In 25 years, Obama’s Energy Information Administration estimates that number will
have gone up just 3 percentage points to 17%. Meanwhile, those fossil fuels that generate
65% of U.S. electricity today will still generate about 64% of it in 2040. While electric-car owners may cruise around
feeling virtuous, the reality is that the electric car cuts almost no CO2, costs taxpayers
a fortune, and, surprisingly, generates more air pollution than traditional gasoline cars. I’m Bjørn Lomborg, president of the Copenhagen
Consensus Center.

About the Author: Michael Flood


  1. There is not a single electrical car in the world that can match the VW 1 liter Diesel/Hybrid car for environmental impact. The sad thing is politicians and religious fanatics stops progress.
    117 MPG on diesel and 260MPG if you have charged the 5.5KW battery.
    The sheer technology of this just knocks the socks off anything like the Teslas, new large battery pack EVs where they produce and haul 100KW battery packs around for a rainy day.

  2. Most people are very easy to fool. And you can sell them almost anything, as long as they believe to be good people when buying crap. EVs are all about virtue signalling. CO2 is not a problem to begin with. That's where the entire narrative of "being a good person" falls apart. In terms of efficiency, using batteries to drive cars is the most stupid way to move stuff around. The power density of today's batteries is approx. 0.4 MJ/kg and that of gasoline 43 MJ/kg. Even if you change that by involving ever more special chemicals and rare earths, you will never come even close to fuel. But you will exploit nature to try it. The most harmful way to handle nature today is "environmental protection". It's doing exactly the opposite of what it promises.

  3. Electric cars are green depends on where u live & shove the car to charge,California & Norway 2 nem a very few… they should take a look at KERS(keniticEnergyRecoverySystem) used in F1 & porsche 918spyder and shove it in electric cars so no more charging.. Go regenerative braking.. Thu its still very xpensive

  4. I don't see why climate change is such a big deal. The earth's climate has been in a perpetual state of change since it developed.

  5. So my very technical analysis of this video, do to the fact that I am a highly educated, and highly intelligent individual, and a genius also. I have come to the very complicated and highly researched conclusion on this topic, that >>> you dont get something for nothing🤓🤓🤓

  6. A comment was made here about how a person is way more environmentally friendly because his family has 2 electric cars and they charge them with their roof panels. Then some one said well how do you think the batteries are made? . So I think the solution is to harness the batteries in dildos because they can make them like those flashlights that you shake up and down and it powers it up. Can you imagine how much power can be made without having to manufacture those solar panels? That is environmentally friendly and I challenge anyone to come up with s better idea🤓

  7. This video is full of lies! Fake sources! Here you can watch a serious analysis:

  8. Wow,I was just about to say that I for once disagree with PragerU. But I guess I don t entirely. CNG is going to make US electricity much cleaner than the current coal based mix. And my next car with massive electrification ( all electric, or Extended Range EV) will give me north of 100 mpgE, 4 times than what I currently get, with massive savings on fuel, at very comparable purchase prices to an ICE car ( i.e. Cadillac ATS versus Tesla 3 )
    But my main consideration will be that I get 350 hp and even more torque from Tesla, unmatched by the competition. EVs are the future. Great video.

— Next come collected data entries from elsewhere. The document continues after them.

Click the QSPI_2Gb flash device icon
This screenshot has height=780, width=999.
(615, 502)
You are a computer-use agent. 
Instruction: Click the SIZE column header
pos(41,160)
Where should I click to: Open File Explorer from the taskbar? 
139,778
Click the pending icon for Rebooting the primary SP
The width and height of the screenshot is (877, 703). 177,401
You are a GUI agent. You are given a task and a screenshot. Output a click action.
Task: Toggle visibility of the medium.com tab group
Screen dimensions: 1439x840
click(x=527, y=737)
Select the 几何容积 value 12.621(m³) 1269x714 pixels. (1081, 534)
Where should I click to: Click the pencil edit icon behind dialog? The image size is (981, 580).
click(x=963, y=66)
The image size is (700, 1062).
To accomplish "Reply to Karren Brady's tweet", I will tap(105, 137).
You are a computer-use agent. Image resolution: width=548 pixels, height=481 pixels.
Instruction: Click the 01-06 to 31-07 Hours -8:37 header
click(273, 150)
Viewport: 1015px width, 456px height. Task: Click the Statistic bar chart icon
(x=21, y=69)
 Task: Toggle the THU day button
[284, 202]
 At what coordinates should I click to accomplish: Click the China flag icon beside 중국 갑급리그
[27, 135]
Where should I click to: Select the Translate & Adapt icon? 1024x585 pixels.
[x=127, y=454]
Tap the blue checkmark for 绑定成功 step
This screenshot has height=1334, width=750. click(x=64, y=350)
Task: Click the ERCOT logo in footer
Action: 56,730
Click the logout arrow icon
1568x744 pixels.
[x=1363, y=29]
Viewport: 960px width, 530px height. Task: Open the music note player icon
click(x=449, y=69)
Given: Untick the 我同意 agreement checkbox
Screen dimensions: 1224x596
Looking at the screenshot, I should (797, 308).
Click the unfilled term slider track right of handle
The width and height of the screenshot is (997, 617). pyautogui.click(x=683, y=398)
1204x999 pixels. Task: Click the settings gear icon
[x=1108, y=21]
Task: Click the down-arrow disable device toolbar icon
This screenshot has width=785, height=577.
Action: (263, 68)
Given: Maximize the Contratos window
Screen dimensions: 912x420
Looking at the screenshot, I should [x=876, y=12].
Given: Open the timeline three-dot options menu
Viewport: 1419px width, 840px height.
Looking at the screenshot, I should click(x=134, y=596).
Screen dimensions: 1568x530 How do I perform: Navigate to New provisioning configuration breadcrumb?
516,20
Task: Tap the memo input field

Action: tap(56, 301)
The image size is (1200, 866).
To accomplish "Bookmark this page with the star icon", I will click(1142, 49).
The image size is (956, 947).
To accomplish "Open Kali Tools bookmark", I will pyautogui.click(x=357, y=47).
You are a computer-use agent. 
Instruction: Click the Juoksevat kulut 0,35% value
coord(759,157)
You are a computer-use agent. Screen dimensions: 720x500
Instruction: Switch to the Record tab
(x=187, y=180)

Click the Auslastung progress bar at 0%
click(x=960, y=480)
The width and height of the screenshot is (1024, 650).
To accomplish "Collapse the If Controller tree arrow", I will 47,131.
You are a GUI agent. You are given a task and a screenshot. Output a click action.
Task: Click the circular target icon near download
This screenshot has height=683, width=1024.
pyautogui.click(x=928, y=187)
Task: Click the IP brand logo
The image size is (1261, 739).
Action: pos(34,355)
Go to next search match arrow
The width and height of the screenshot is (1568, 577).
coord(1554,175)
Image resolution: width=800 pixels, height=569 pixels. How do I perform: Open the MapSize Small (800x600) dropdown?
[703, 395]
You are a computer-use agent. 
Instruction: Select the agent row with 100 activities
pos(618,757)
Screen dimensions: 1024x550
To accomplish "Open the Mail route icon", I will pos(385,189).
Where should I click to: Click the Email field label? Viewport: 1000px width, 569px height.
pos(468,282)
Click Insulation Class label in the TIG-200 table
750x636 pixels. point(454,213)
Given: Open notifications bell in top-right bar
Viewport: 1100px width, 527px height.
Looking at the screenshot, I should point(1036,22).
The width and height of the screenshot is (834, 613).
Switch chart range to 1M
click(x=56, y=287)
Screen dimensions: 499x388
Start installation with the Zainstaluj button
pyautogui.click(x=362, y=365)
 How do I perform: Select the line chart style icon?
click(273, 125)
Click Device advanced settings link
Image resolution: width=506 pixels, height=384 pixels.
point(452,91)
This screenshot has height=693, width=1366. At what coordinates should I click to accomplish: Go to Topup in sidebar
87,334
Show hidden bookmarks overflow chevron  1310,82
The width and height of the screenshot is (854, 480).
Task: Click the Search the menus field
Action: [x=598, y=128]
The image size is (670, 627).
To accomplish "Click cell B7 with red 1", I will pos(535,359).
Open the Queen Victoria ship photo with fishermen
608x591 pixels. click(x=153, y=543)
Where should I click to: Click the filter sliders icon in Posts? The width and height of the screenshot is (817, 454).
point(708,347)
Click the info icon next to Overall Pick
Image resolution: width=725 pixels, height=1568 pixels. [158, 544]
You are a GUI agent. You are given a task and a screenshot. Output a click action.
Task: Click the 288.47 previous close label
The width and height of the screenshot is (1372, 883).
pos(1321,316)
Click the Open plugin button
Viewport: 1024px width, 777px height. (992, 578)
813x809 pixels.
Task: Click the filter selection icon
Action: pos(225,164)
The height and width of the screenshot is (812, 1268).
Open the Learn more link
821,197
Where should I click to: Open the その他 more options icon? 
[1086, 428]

  9. My plug in hybrid has 184,000 miles. That's double the 90,000 miles they assumed would be the lifetime of the cars. Additionally the batteries get recycled when the car's service live is over so this video is full of terrible assumptions.

  10. I was just curious, could you pack any more strawman arguments into your videos?

    This was by far one of the dumbest and ill-researched videos I have ever seen.